### [Required action]
Leave the pictures out. Return all other data exactly.

### [Input]
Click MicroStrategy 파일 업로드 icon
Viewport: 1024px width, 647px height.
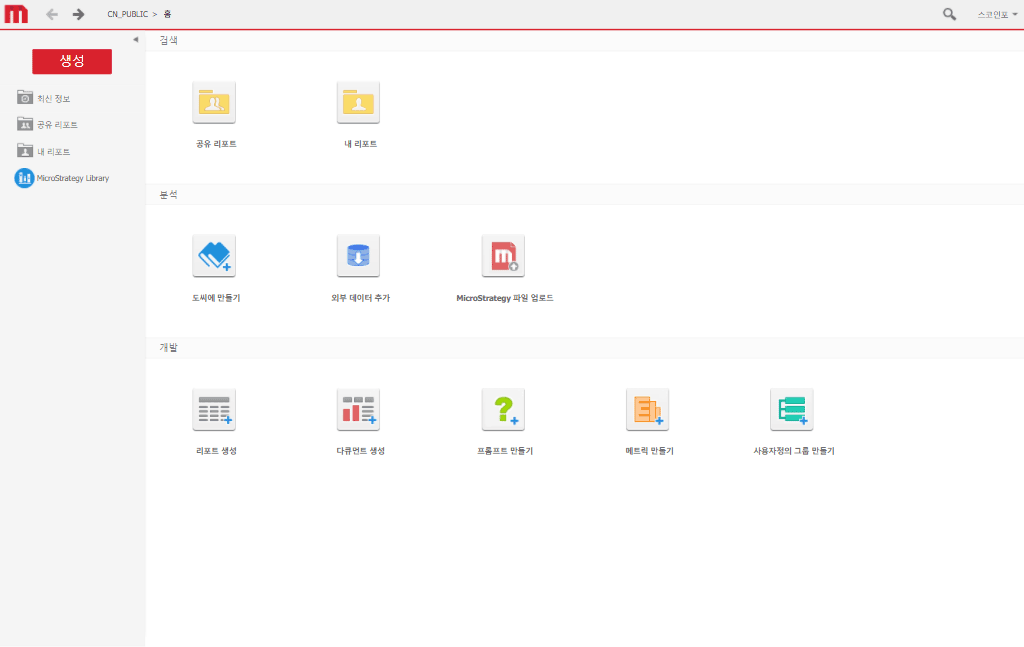coord(503,256)
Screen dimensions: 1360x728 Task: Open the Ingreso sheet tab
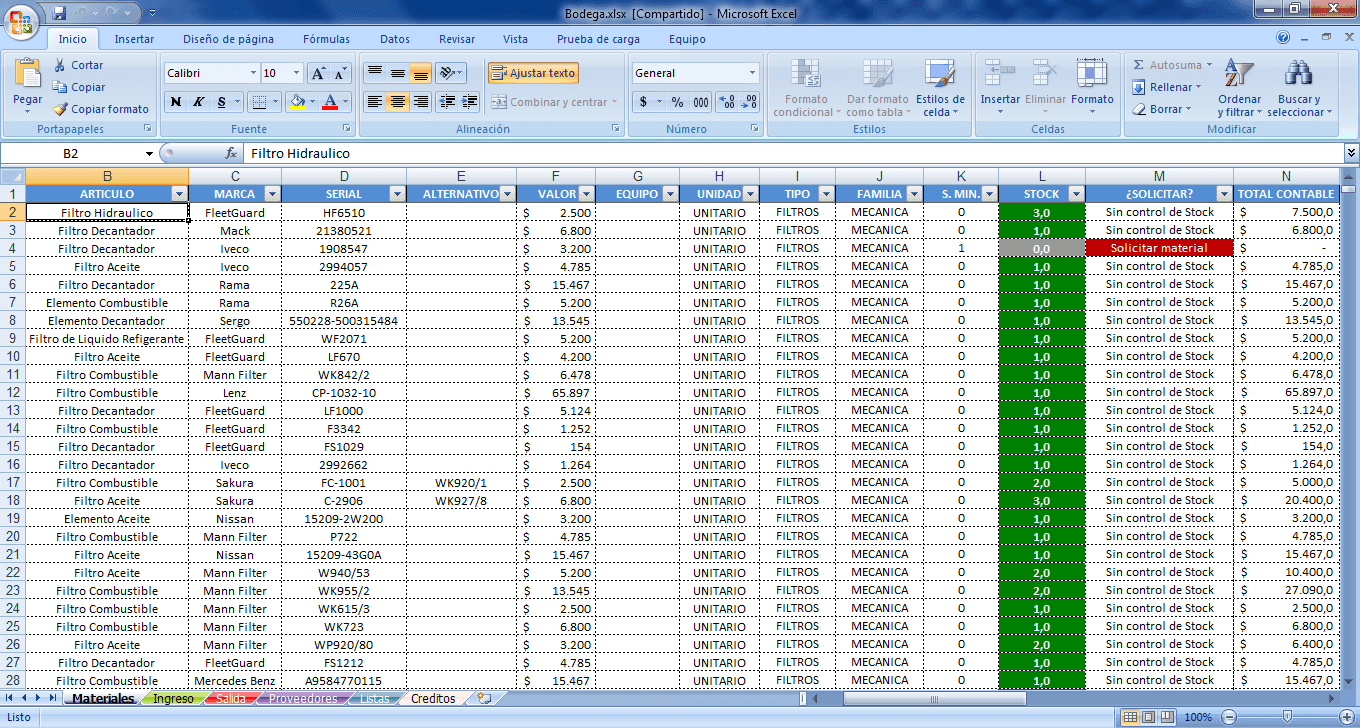[x=173, y=699]
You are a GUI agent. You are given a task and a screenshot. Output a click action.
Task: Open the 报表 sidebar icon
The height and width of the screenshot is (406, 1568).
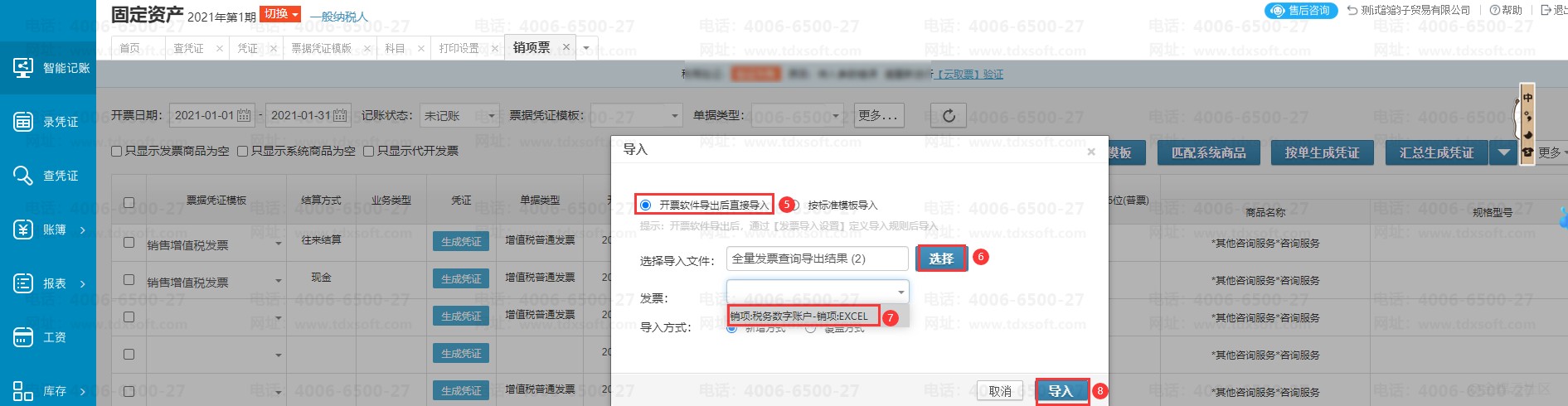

### [Answer to this problem]
Click MicroStrategy 파일 업로드 icon
Viewport: 1024px width, 647px height.
coord(503,256)
Screen dimensions: 1360x728 Task: Open the Ingreso sheet tab
[x=173, y=699]
You are a GUI agent. You are given a task and a screenshot. Output a click action.
Task: Open the 报表 sidebar icon
The height and width of the screenshot is (406, 1568).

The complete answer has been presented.